Reagan’s dogged courage in the face of the Soviet threat also comes across consistently, though with relatively few dramatic entries. There are flashes of the wonderful Reagan anger, as when he chastises Soviet foreign minister Eduard Shevardnadze on human rights in the run-up to his summit in Reykjavík with Mikhail Gorbachev. Otherwise, the sections on his summits with Gorbachev aren’t particularly revealing. Likewise, Reagan throws little light on his difficult relationship with his children, but for the distance and mutual incomprehension with which they seemed to regard one another—best summarized in a rare moment of exasperation, when Reagan pens the diaries’ most memorable line: “Insanity is hereditary—you catch it from your kids.”
Though the diaries are fascinating history, readers may feel a twinge of sympathy for Morris. Reagan’s political convictions are clear on every page, but the man himself usually eludes detection, except for his moving expressions of love for his wife, Nancy. Otherwise, little of the world truly seems to touch him, a trait that family, friends, and foes alike observed. Richard Pipes, who served on Reagan’s National Security Council, saw the president as out of his depth in policy meetings, intellectually vapid, and personally remote. Yet Pipes also believed that Reagan had the instinct of great statesmen for “what matters and what does not.”

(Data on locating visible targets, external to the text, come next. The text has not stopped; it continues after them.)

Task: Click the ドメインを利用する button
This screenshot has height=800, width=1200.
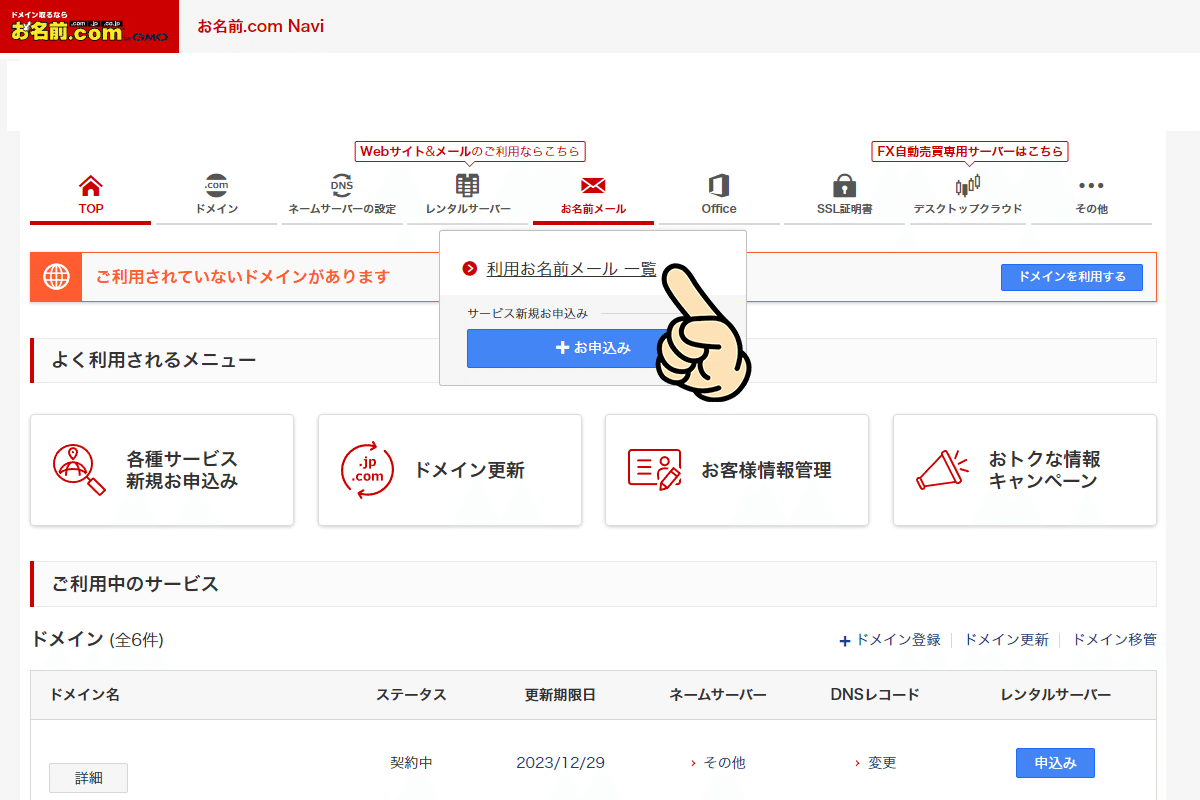Action: (x=1071, y=277)
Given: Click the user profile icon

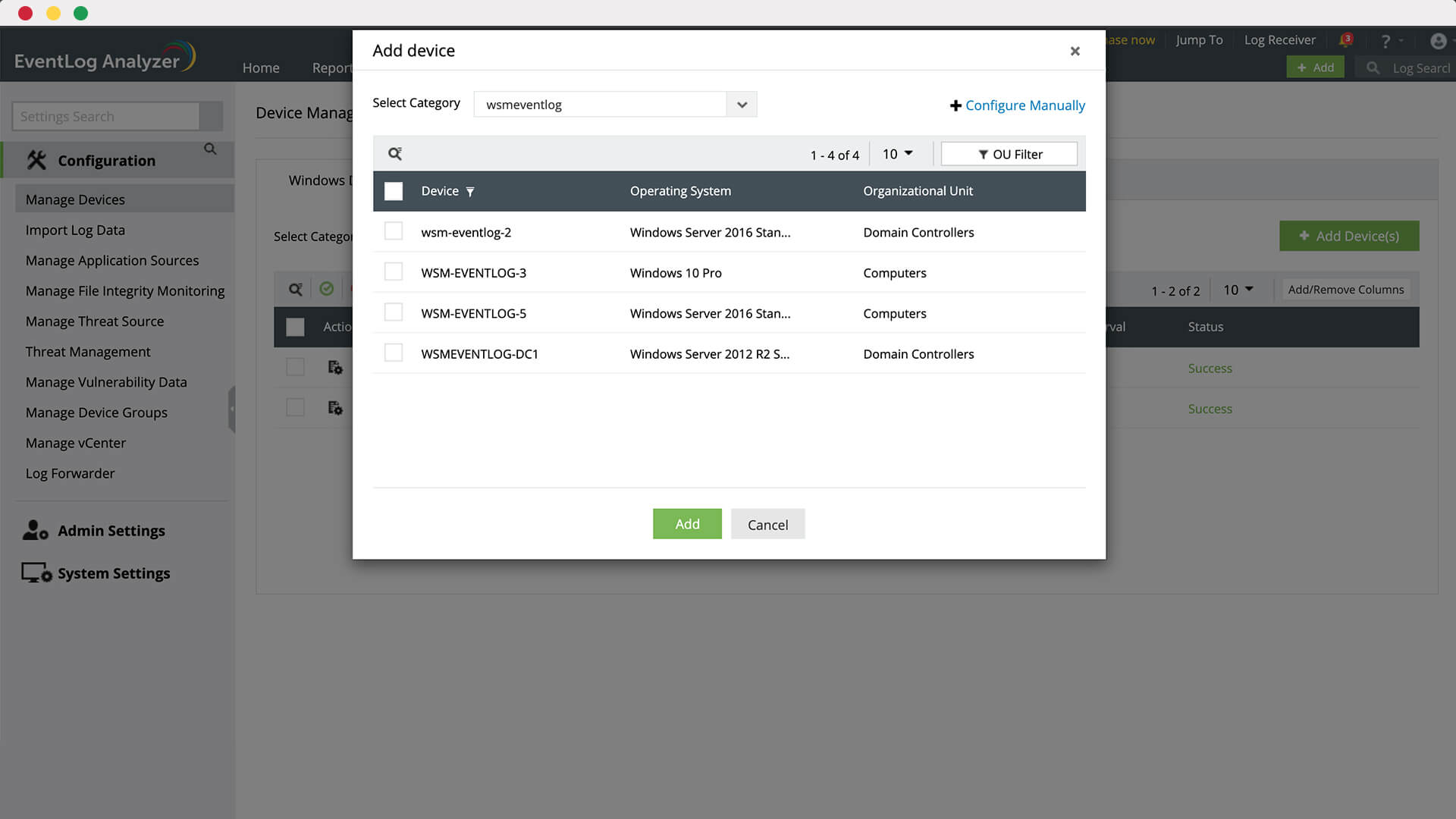Looking at the screenshot, I should click(x=1438, y=41).
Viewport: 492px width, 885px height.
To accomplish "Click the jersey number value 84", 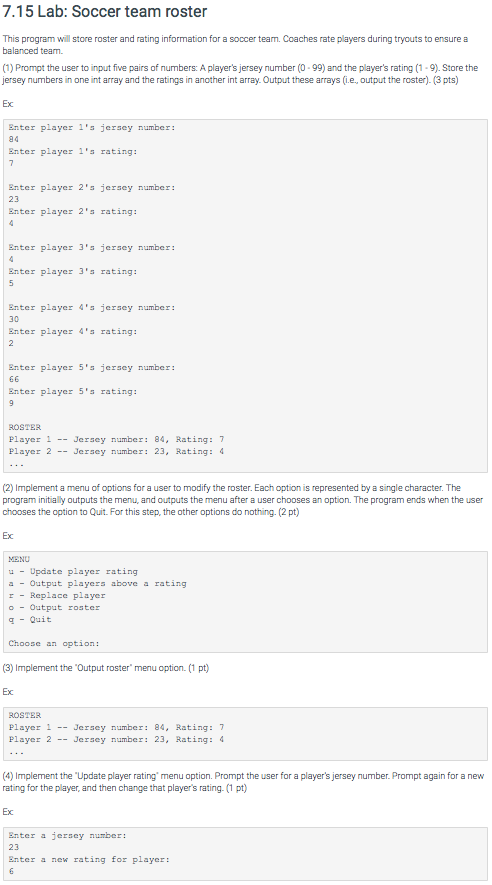I will tap(14, 139).
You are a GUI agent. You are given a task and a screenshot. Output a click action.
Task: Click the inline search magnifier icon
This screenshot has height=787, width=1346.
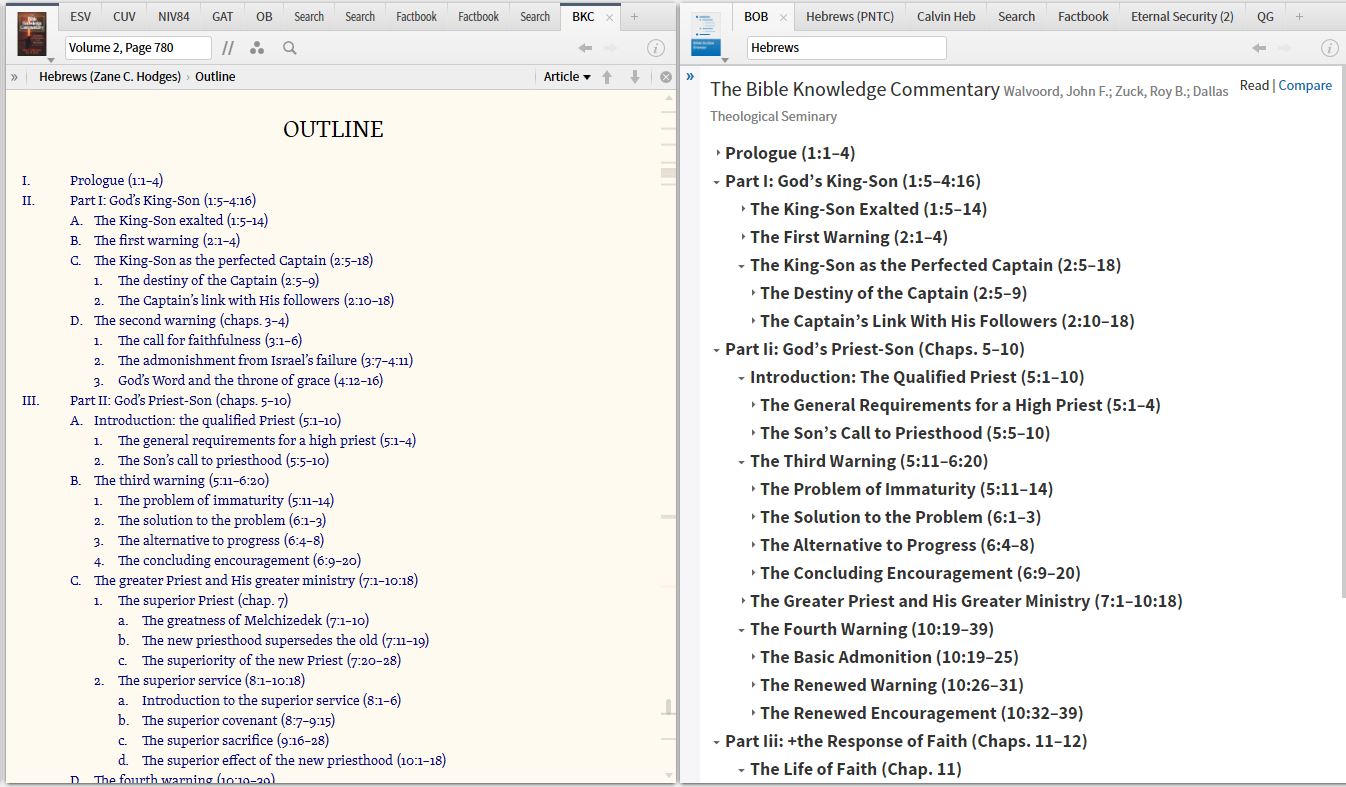pos(289,48)
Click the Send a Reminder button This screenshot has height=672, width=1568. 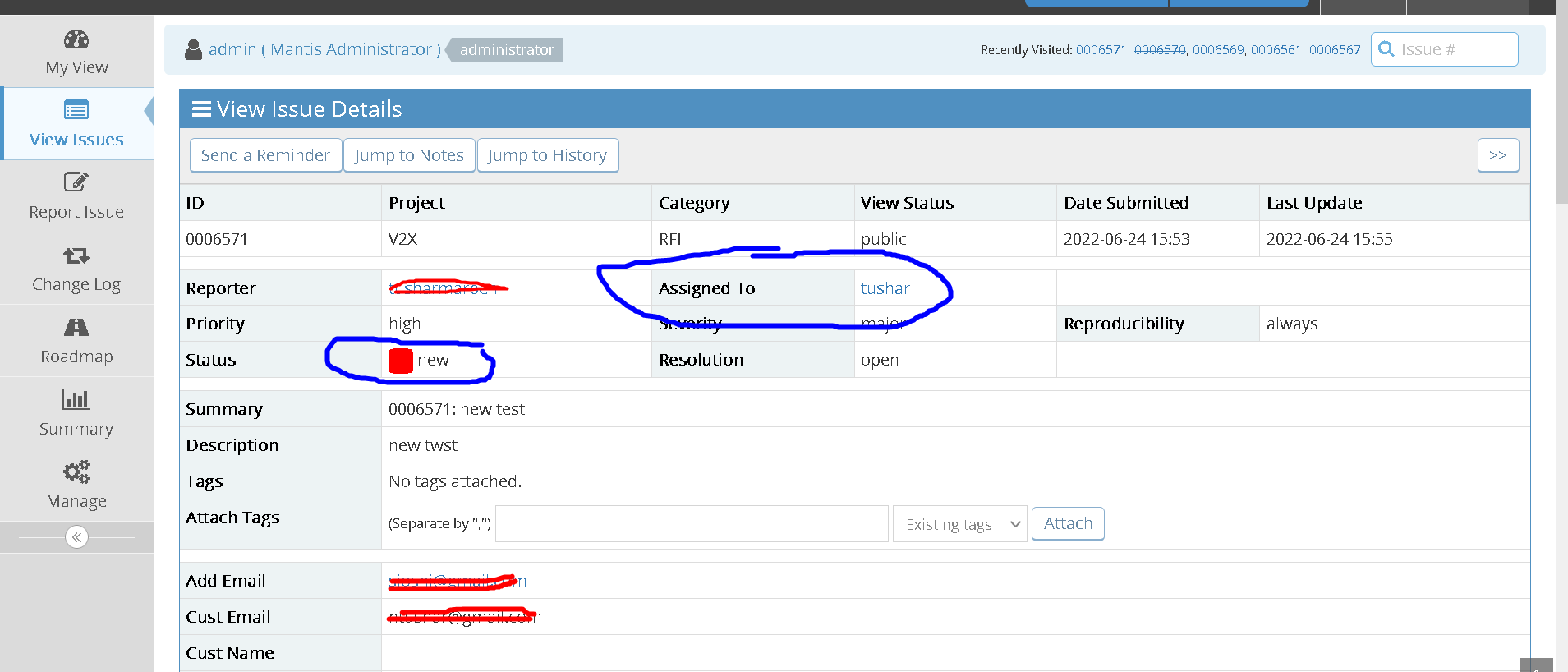(265, 155)
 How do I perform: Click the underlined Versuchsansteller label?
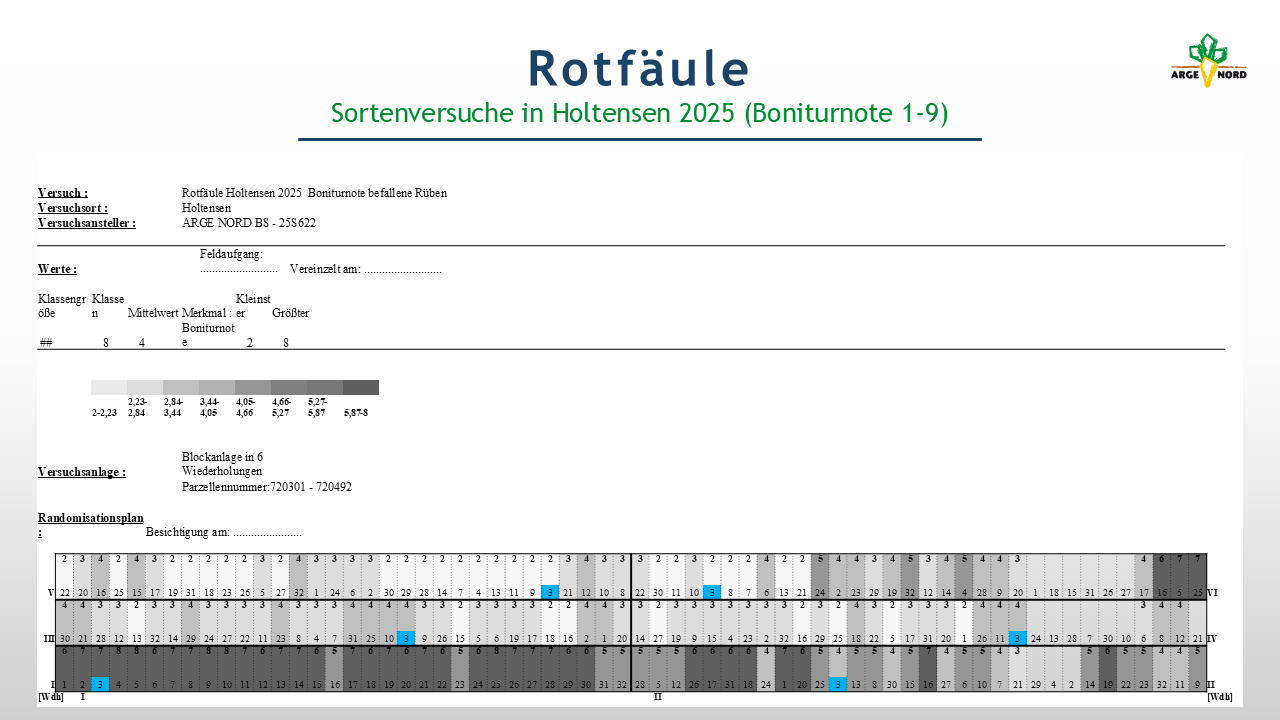click(x=86, y=223)
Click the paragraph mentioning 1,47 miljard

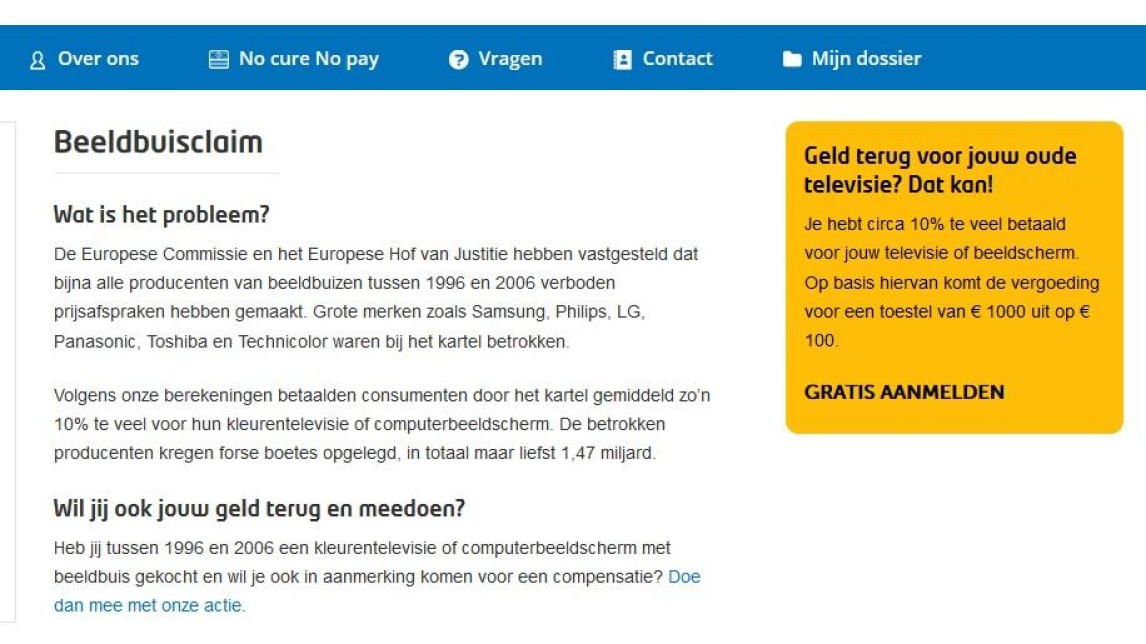(x=382, y=424)
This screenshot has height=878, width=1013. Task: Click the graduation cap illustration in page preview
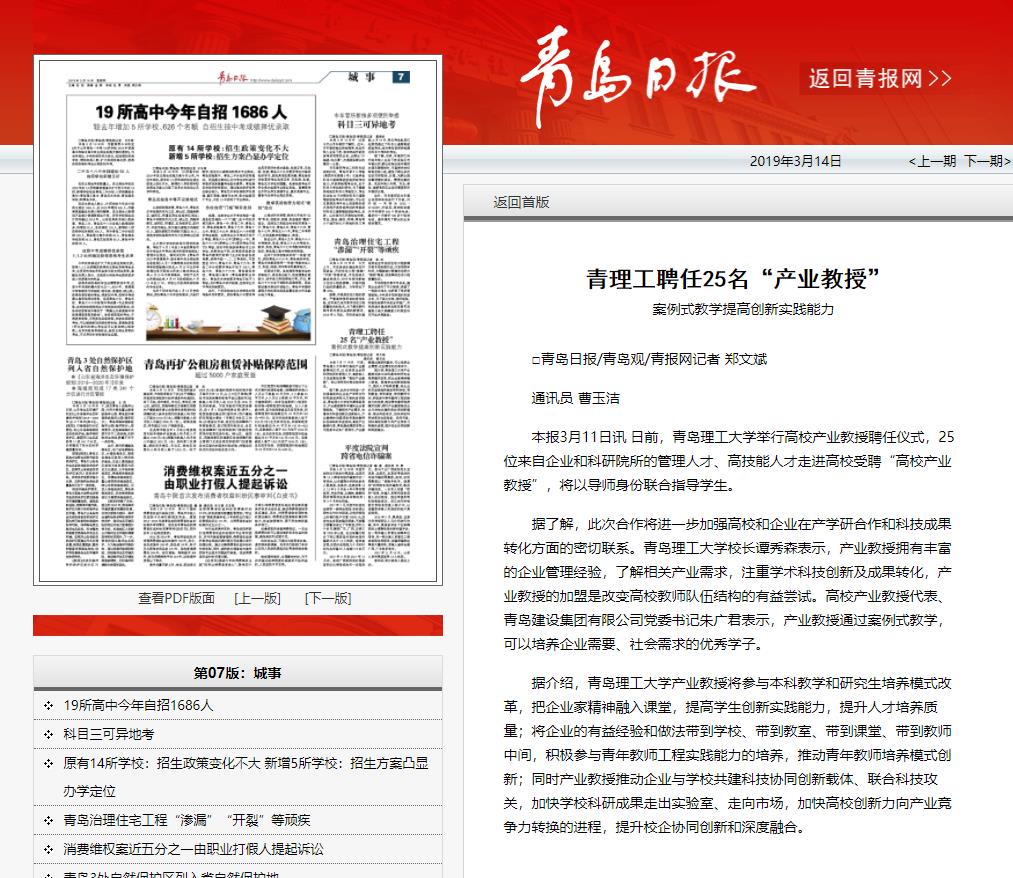[x=273, y=319]
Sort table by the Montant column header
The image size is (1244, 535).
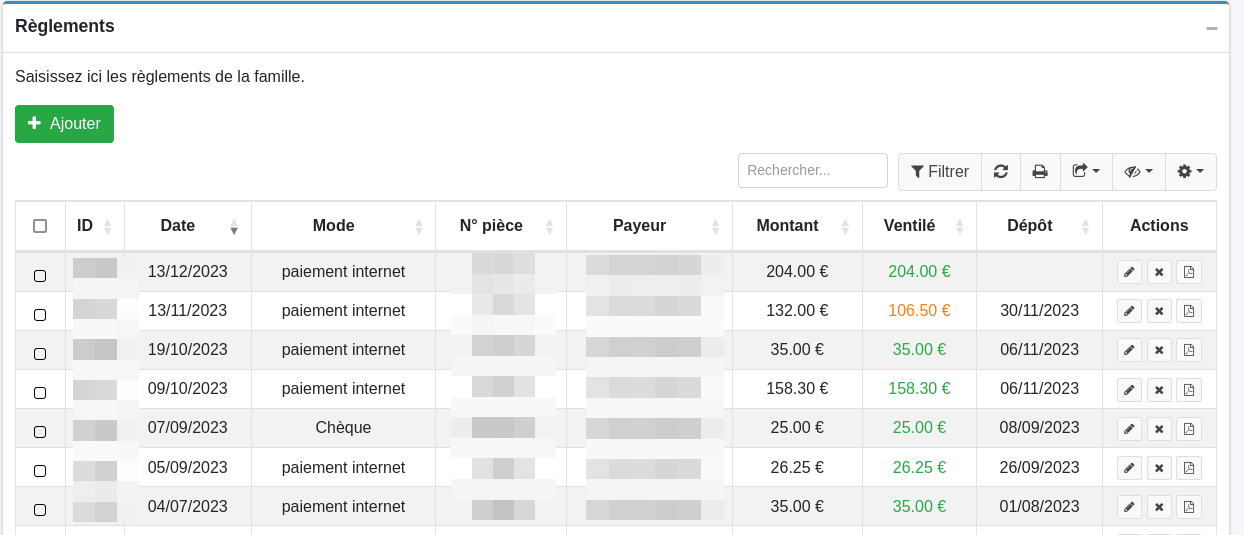(x=787, y=226)
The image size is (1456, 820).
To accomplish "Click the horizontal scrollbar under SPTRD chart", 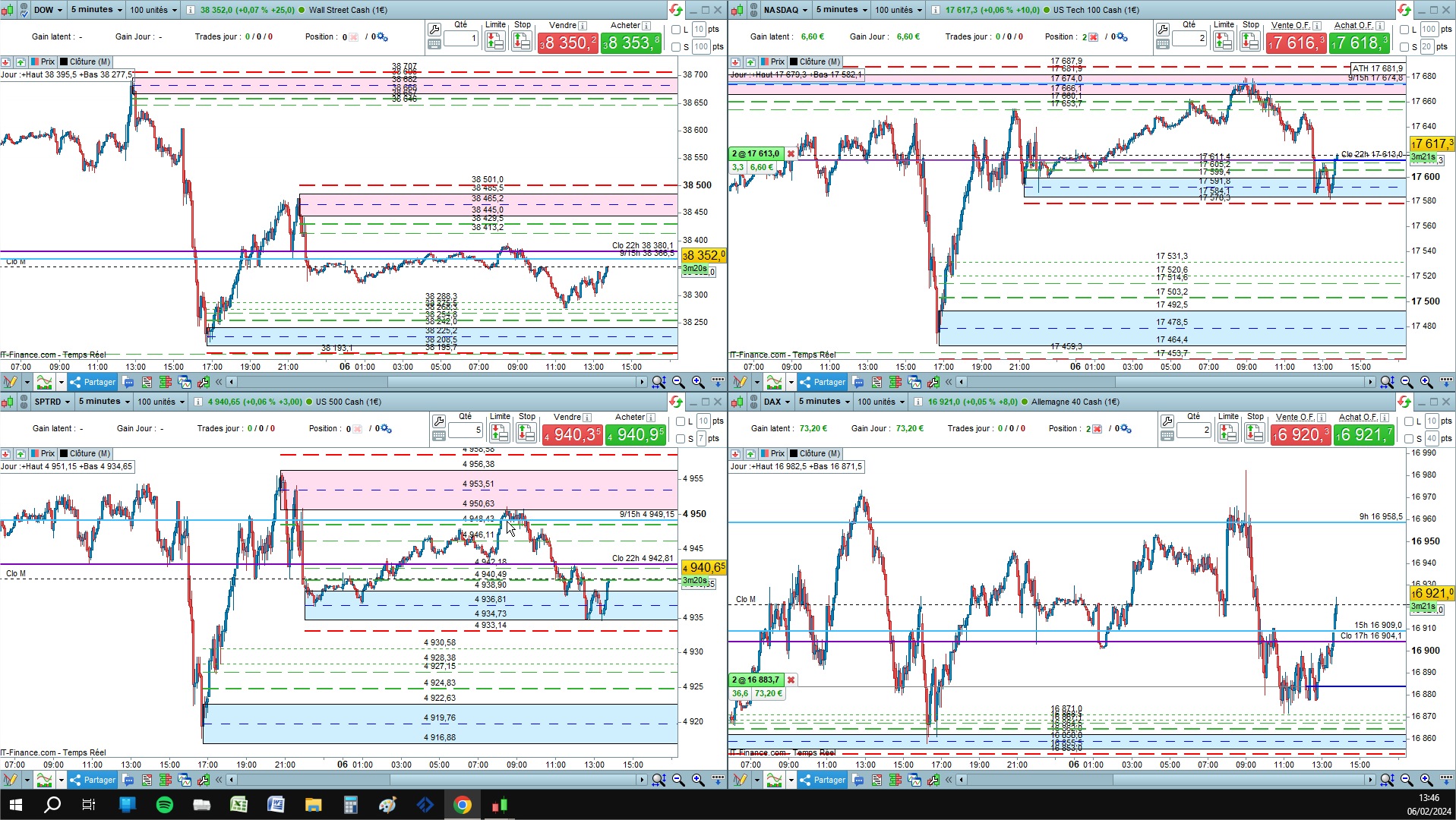I will [437, 780].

Other politicians have had a tangled way with facts, or short attention spans. Both George H. W. Bush and George W. Bush have had an arm’s-length relationship with the English language. Yet these traits do not present obstacles to understanding them comparable with Reagan’s detachment. Detractors often confuse Reagan’s personal opacity with political simplicity, and resist crediting him for the changes that his presidency ushered in. On that score, the evidence is against them, as historians not associated with conservatism, like John Patrick Diggins, have argued. Derek Leebaert, in his cold-war history The Fifty-Year Wound, puts it best: “It is beyond the laws of probability to believe that this was all coincidence or a matter of being lucky. . . . [Reagan’s] lack of surface arrogance should not conceal his force of will, nor should his modesty in details obscure a confidence in his contribution to the heart of things such as only great men or fools possess. The hypothesis of foolishness becomes weaker by the day.”
Nevertheless, the struggle to make sense of Reagan the man continues. Our contemporary bias is to probe the private man in an effort to understand what the public man does. Recent scholarship, for example, has tried to understand George Washington’s inner life in order to reveal a man less remote and more accessible to our sensibilities—but Washington isn’t terribly cooperative. Likewise, Reagan’s inner world is nearly “unreadable,” as the postmodernists would say. We’re better off focusing elsewhere. In what Washington called “the great theater of Action”—in contrast with the dark corridors of personality—Reagan’s character emerges clearly.
“Getting shot hurts,” Reagan wrote after surviving John Hinckley, Jr.’s assassination attempt in 1981, exhibiting his persistent tendency toward understatement. So when he describes a 1982 swim in the Pacific Ocean at the actress Claudette Colbert’s house, writing that “coming in was a chore against the undertow,” one wonders whether he had just survived another near-death experience or merely had some vigorous exercise. Either way, the image of the swimmer coming in against the tide is fitting for his presidency: seemingly effortless accomplishment amid a nagging sense of mystery. How did Reagan do it? As Edmund Morris must know, great performers never tell.